CAV 2019 (Overfitting) Slides

Overfitting in Synthesis

Saswat Padhi$ \,^1 $

Todd Millstein$ ^1 $ Aditya Nori$ \,^{2\,\texttt{GB}} $ Rahul Sharma$ ^{2\,\texttt{IN}} $

$ ^1 $ UCLA logo University of California, Los Angeles, USA

$ ^2 $ Microsoft logo Microsoft Research $ ^\texttt{GB}\, $Cambridge, UK $ ^\texttt{IN}\, $Bengaluru, India

Synthesis

How does the choice of the grammar
affect the performance of synthesis tools?

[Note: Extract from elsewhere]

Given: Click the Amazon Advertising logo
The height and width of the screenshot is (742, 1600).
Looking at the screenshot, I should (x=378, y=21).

Theoretical results & experiments
that demonstrate overfitting in CEGIS

Practical mitigation strategies
inspired by ML techniques

State of The Art

Grammars : $ 6 $ commonly used arithmetic grammars
Benchmarks : $ 180 $ invariant-synthesis tasks over integers
Tools : $ 5 $ participants from SyGuS-Comp'18

(Timeout = $ 30 $ mins per benchmark per tool per grammar)

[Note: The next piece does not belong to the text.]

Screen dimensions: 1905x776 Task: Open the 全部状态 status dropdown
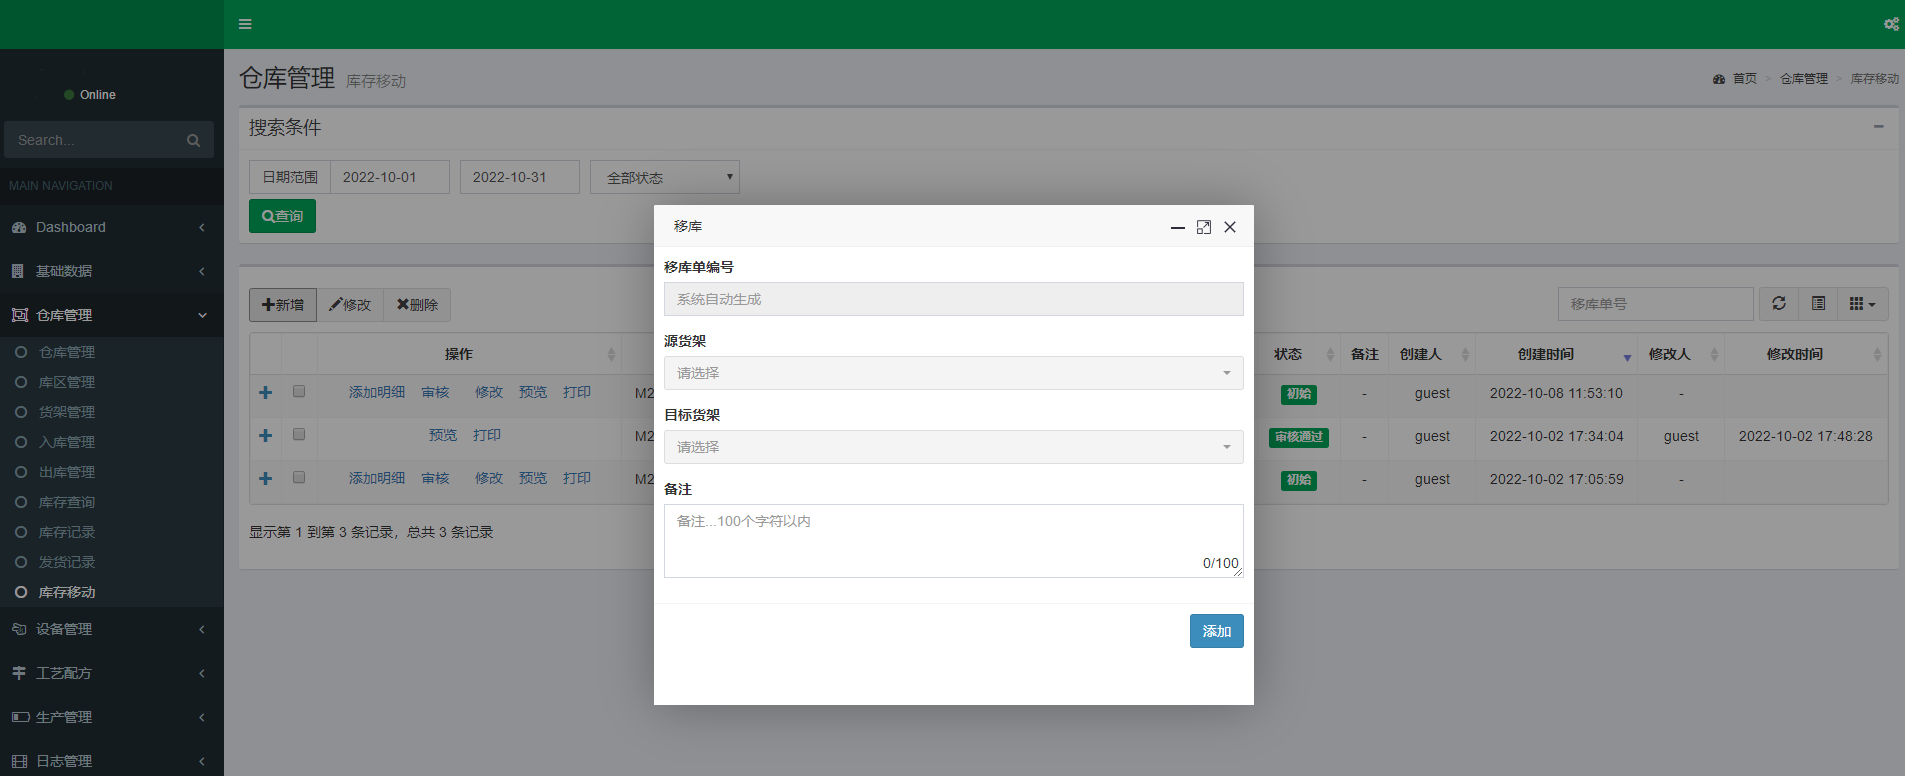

With more expressive power, every tool fails on many benchmarks it could previously solve!

But is the performance degradation
simply due to larger search spaces? …

Overfitting

ML notion: A function does not correctly generalize beyond the training data

On increasing expressiveness:	Increase	No Change
Increase in # Rounds $ \ \Rightarrow\ $ ________ in Synth. Time	$ 79 \,\% $	$ 6 \,\% $
Increase in Synth. Time $ \ \Rightarrow\ $ ________ in # Rounds	$ 27 \,\% $	$ 67 \,\% $

(For LoopInvGen on all $ 180 $ benchmarks and all $ 6 $ grammars with $ 30 $ mins timeout per benchmark per grammar)

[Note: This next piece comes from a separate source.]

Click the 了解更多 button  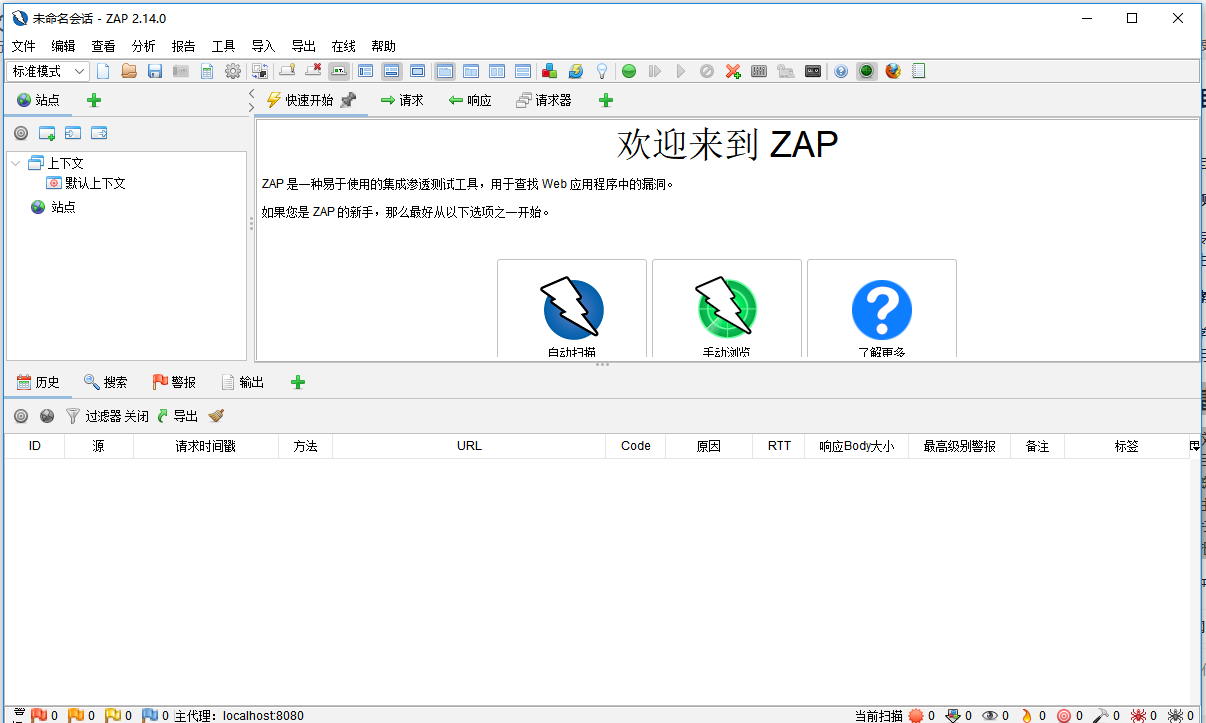[x=881, y=310]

Synthesizers not only spend more time

searching for a function within a large space,
but also collecting more examples from the verifier

Contributions

Theoretical Insights

Formal notions of learnability and overfitting for SyGuS

No free lunch — overfitting is inevitable at high expressiveness

Practical Solutions

PLearn, a black-box technique inspired by ensemble learning — explores multiple grammars in parallel

Hybrid enumeration (HE) — emulates PLearn by interleaving exploration of multiple grammars in a single thread

When combined with HE, the winning solver from the Inv track of SyGuS-Comp'18 is $ 5\times $ faster and solves $2$ more benchmarks

$ \boldsymbol{m} $-Learnability

(Learning from $ m $ observations / examples)

Machine Learning

Learned functions only need to be approximately correct
Typically require learning from any set of $ m $ i.i.d. samples

CEGIS-Based SyGuS

Learned functions must match the specification exactly
Too strong of a requirement for the CEGIS setting

A specification $ \phi $ is $ m $-learnable by a learner $ \mathcal{L} $
if there exist a set of $ m $ examples for $ \phi $ with which
$ \mathcal{L} $ can learn a correct function for $ \phi $.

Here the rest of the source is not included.